I would not go so far as to say that this is a cynical strategy, merely that, given the importance of overcoming ascriptive discrimination in the days following WWII, when the Nazi horror appeared to be the reductio ad absurdum of all such discrimination, the central impulse of postwar victimary religion was to assimilate to ascriptive discrimination all the injustice that socialism saw in the unequal distribution of society’s benefits. De jure discrimination had for the most part been outlawed, but traces still existed, as well as other forms of discrimination (e.g., against homosexuals) that could be considered ascriptive, given that “sexual orientation,” and now, even “sexual identity,” are taken as fundamentally involuntary.

In this way, the necessary violation of the moral model could be assimilated to the perpetuation of “prejudice,” indefinitely postponing the final reckoning, given that all forms of distinction between sexes, races, etc., even the most benign, such as that between Girl and Boy Scouts, or between the appreciation of beauty in women and men, could be alleged as evidence of social imperfection. This would not prevent women from showing off their bodies in ways unavailable to men, merely its public thematization, like that of all modes of sexual and generally of ascriptive difference.

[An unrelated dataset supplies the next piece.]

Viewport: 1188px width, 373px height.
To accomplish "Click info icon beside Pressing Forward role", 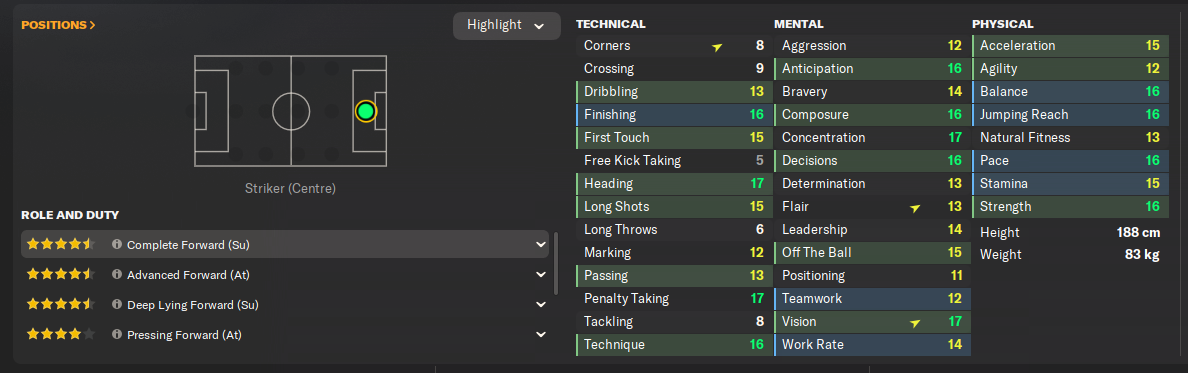I will tap(117, 334).
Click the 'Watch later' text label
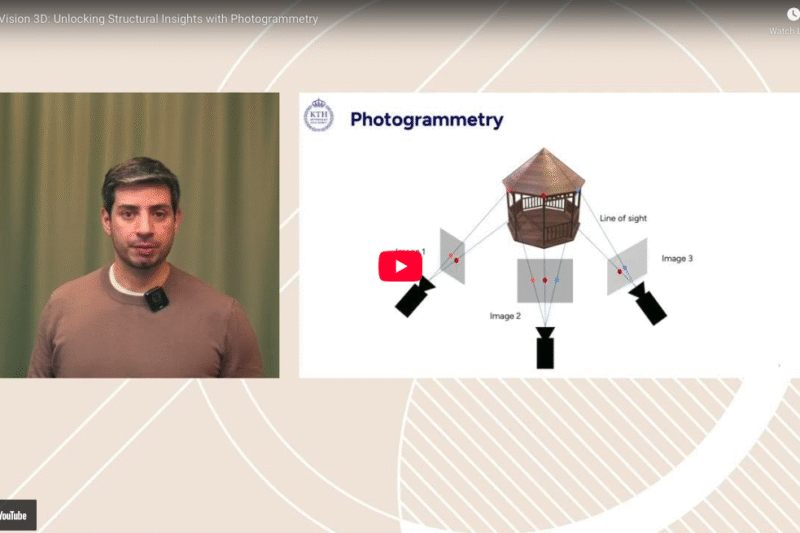The width and height of the screenshot is (800, 533). (x=785, y=31)
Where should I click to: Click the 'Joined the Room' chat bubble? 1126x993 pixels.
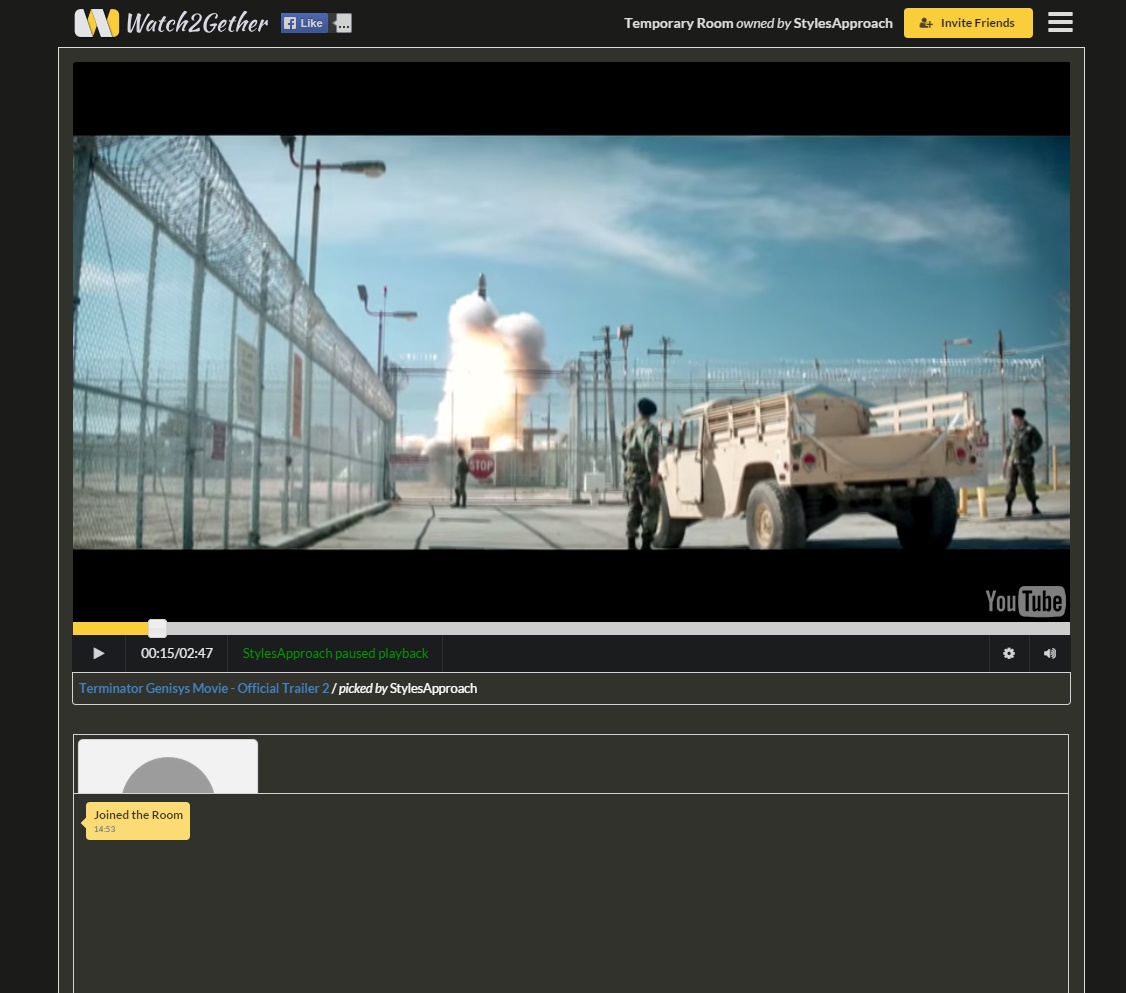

Once more, all examples of victimary logic or PC can simply be understood as reflecting the attempt to envision the entire human universe (and through its ecological extension, the entire animal and material universe as well) in the context of a polite conversation, where one would not point out, for example, that one woman is more attractive than another, or that certain things would be better discussed among men, that is, non-victimary beings.

As I pointed out some twenty years ago (see, e.g., most recently, Chronicle 571), “fairness” is not a transparent concept. Claims that “meritocracy” is “white” demonstrate that the only “objectivity” acceptable to the victimary religion is one that insures that no one is more “privileged” than I am.

The genius of this religion is that it provides a simple formula for moral superiority. But whereas the assimilation of society to a polite conversation is at least remotely conceivable in the US, where immigrants have been generally welcomed and where minority populations are for the most part well attuned to American life, its application in Europe has led to deliberate blindness to such things as the Rotherham rape-“grooming” scandal, and more generally, to a refusal to require “migrants” from the Muslim world to adopt the local way of life.

Here we see the real danger of victimary religion, the fundamental falseness of which is revealed in its inability to successfully organize a society, as true religions—including Islam—can. Instead, it reduces the sacred to a kind of children’s game, where the wildest irrationalities are tolerated, as we see every day in our universities, because they are really of little consequence in a society that still retains a generally unified culture—until, of course, it all spirals out of control, and you can be fired for looking at a coworker for six seconds.

Complacency is hardly to be recommended. The Trump administration could not have come too soon, and the failure of most of the “intellectual” class, including most Jews, who continue to consider Trump the second coming of Hitler, to respond to its overwhelmingly positive effect in stemming the victimary tide is disheartening. But political habits die hard, particularly when they take on religious trappings.

Yet the fact that our young are indoctrinated in the victimary cult as a new orthodoxy gives no proof that they will not decide one day to revolt against its smug moralism. When we bewail the effects of victimary fundamentalism on so many people who should know better, we may take heart from the sad end of the saber-tooth tiger.